The house sported original hurricane shutters and eight-over-eight leaded glass windows. Most rooms had a brick fireplace and decorative molding over the doorways.
The gutters leaked and the old house cried. The gnarled branches of the silver maples joined hands over the sagging roof, protecting it from the wind. It was a house well-lived and much loved and held promise.
It was demolished.
The newcomers arrive with their good intentions and money. A lot of money. How else can they buy a Dutch colonial from the ’20s or a Victorian with a brick foundation from 1890, or one of the first farmhouses in this town from the middle of the 19th century, and with merely a cursory glance at the interior, sign on the dotted line as the buyers. But after only a few hours consideration, they decide it isn’t exactly what they wanted (perhaps those Dutch doors didn’t lend themselves to marble and granite foyers), so instead of renovating, they tear it down. It doesn’t stop there. The two hundred year old oak has to go too, since the Bobcat couldn’t maneuver around it, and besides, it doesn’t mesh with their imported flowers and shrubs. Their landscaper says so.
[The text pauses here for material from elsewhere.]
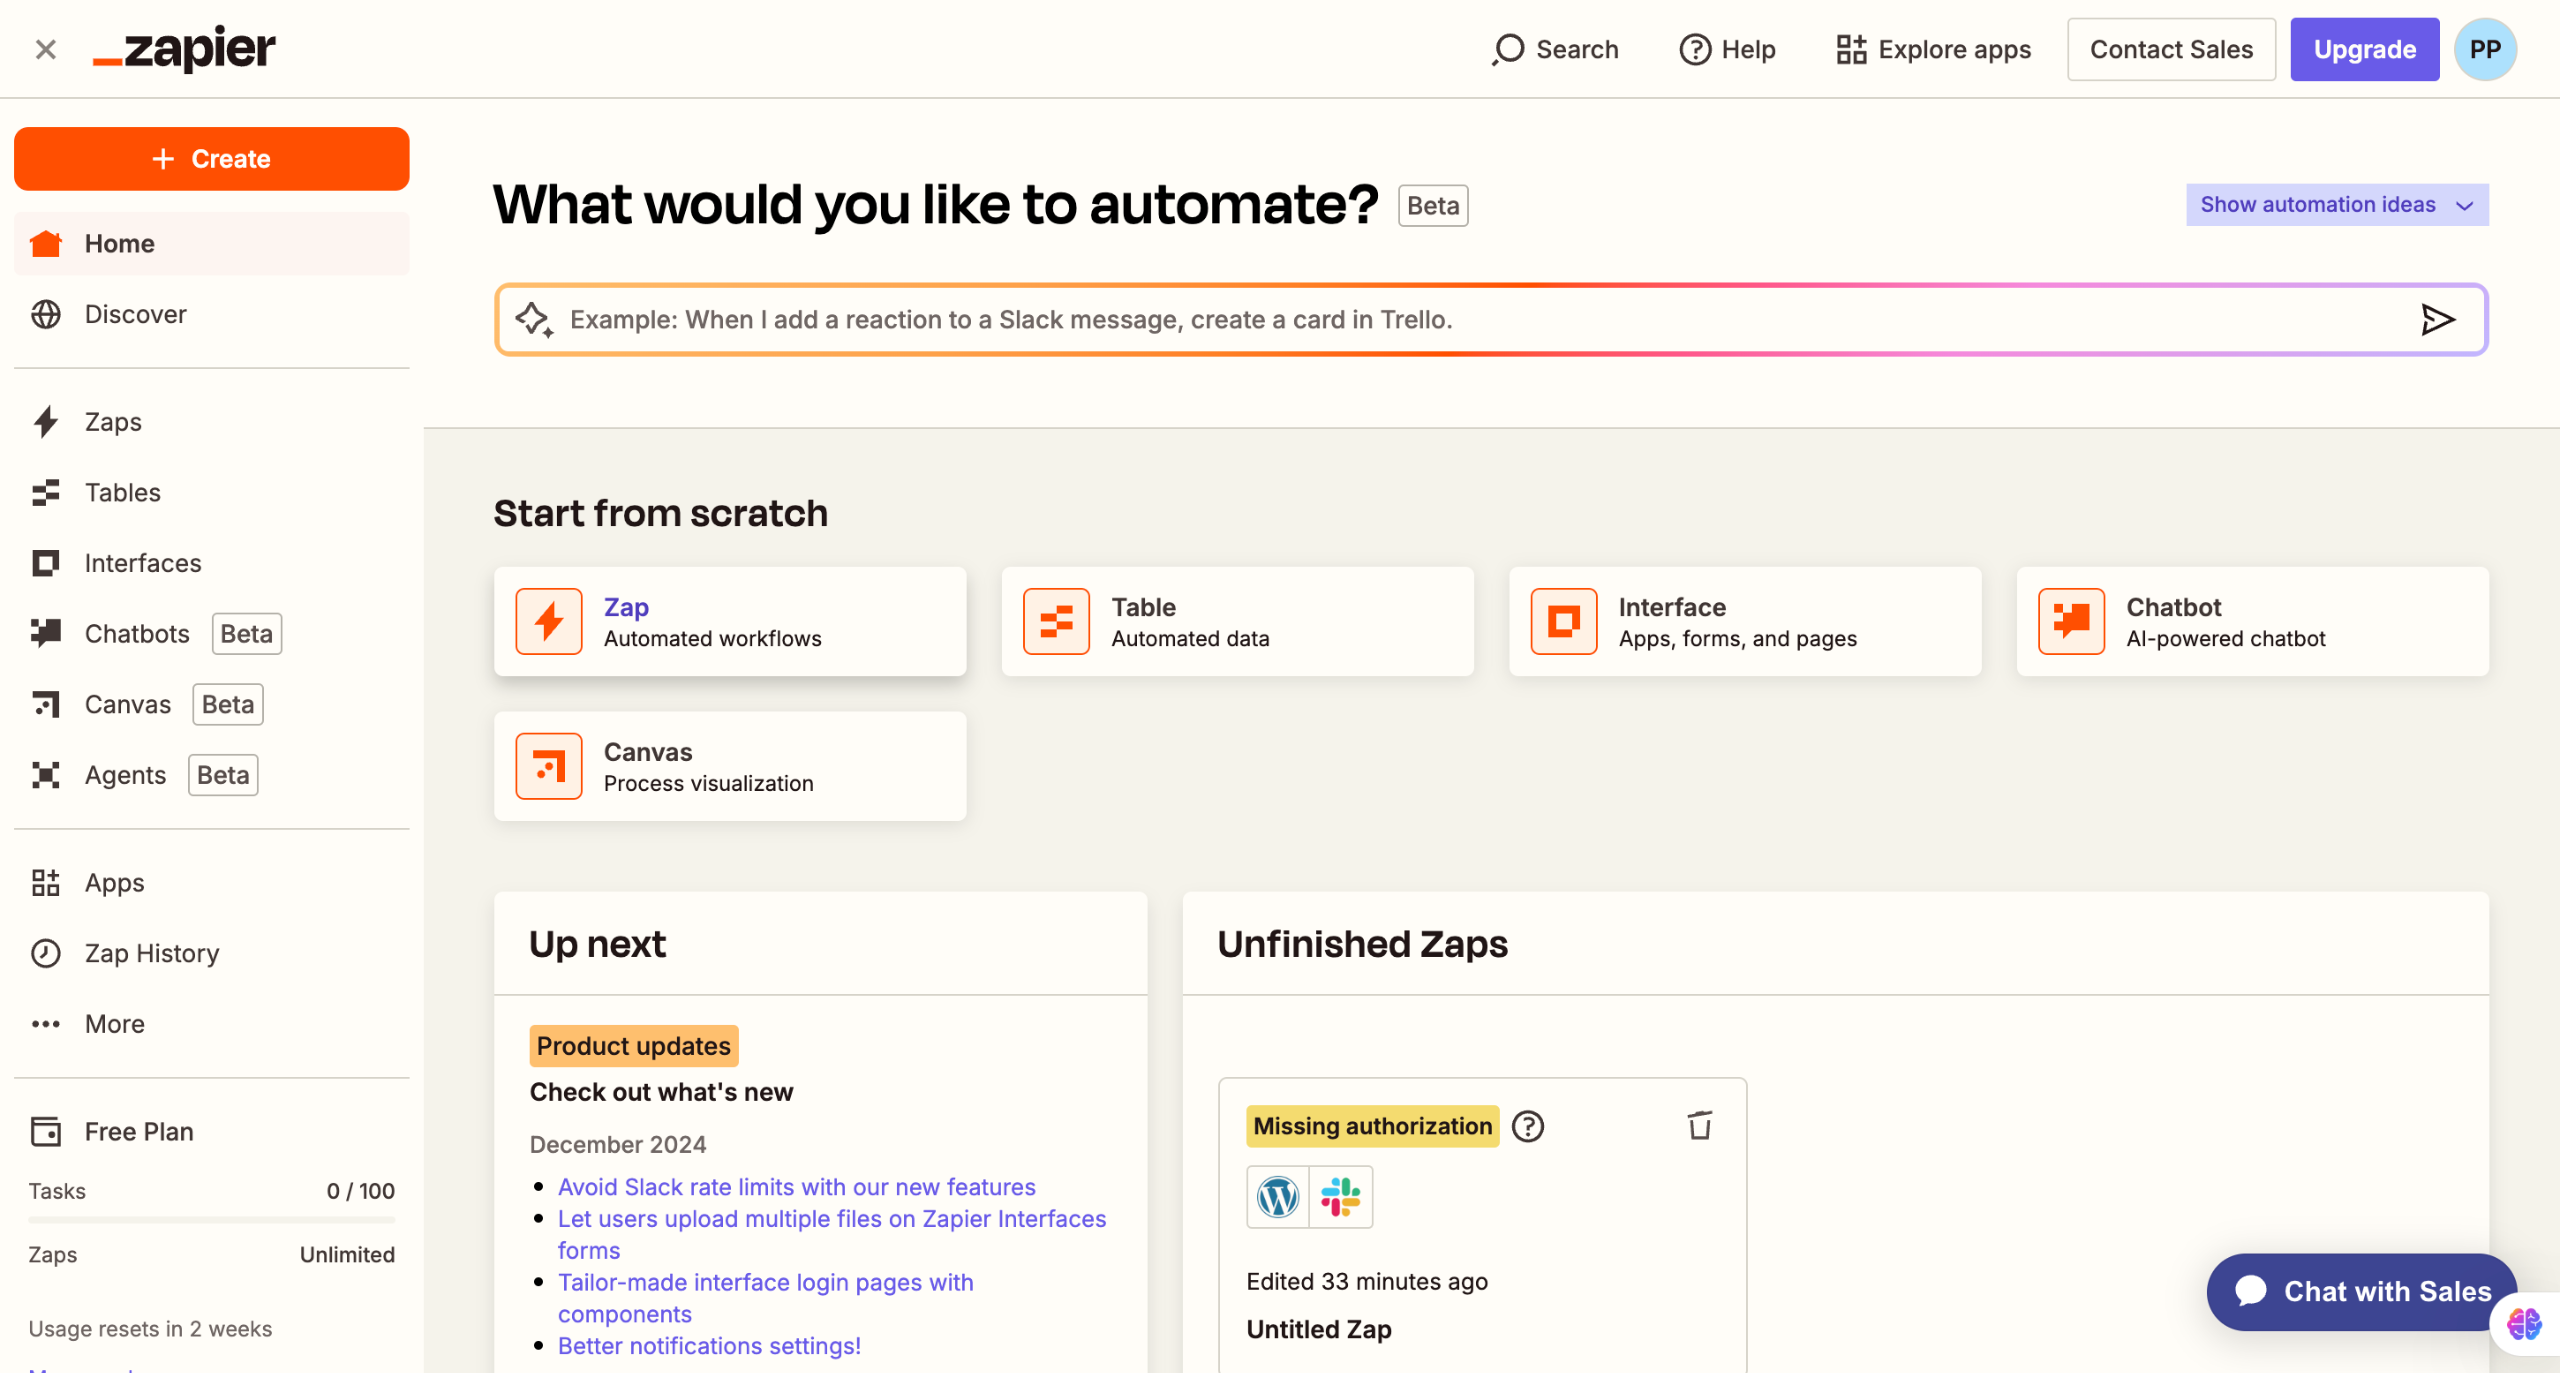Open Avoid Slack rate limits link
A neighbor, who has lived in the town for over half-century, tries to explain the importance of preserving history. The newcomers decide right then and there to pledge a substantial donation to the historical society, perhaps to assuage any guilt. But it’s doubtful there is any.
They build their homes “in keeping with the aesthetics of the area” with dormers and gables and large porches. The interiors, though, are made for entertaining: six burner stoves with designer tile backsplashes, state of the art appliances, and custom cabinetry. And while they’re away at their other homes or traveling the world, they monitor the houses and keep them looking lived in, all wirelessly. The lights are on but they’re not home. Their busy lives make the houses a touchstone for when they need a day or two to return to an easier lifestyle. Or throw a big bash.
Within a few years, For Sale signs dot the perfectly manicured and chemically doused front lawns. There are other houses that call to them. Or the one they built just doesn’t cut it for their present day lifestyle. And once again, immediately after signing on the dotted line, the bulldozers clawing into another once-grand Victorian. They say, after much introspection (and no inspection), it was “too dated.”
And as the song by Queen goes, “Another one bites the dust.”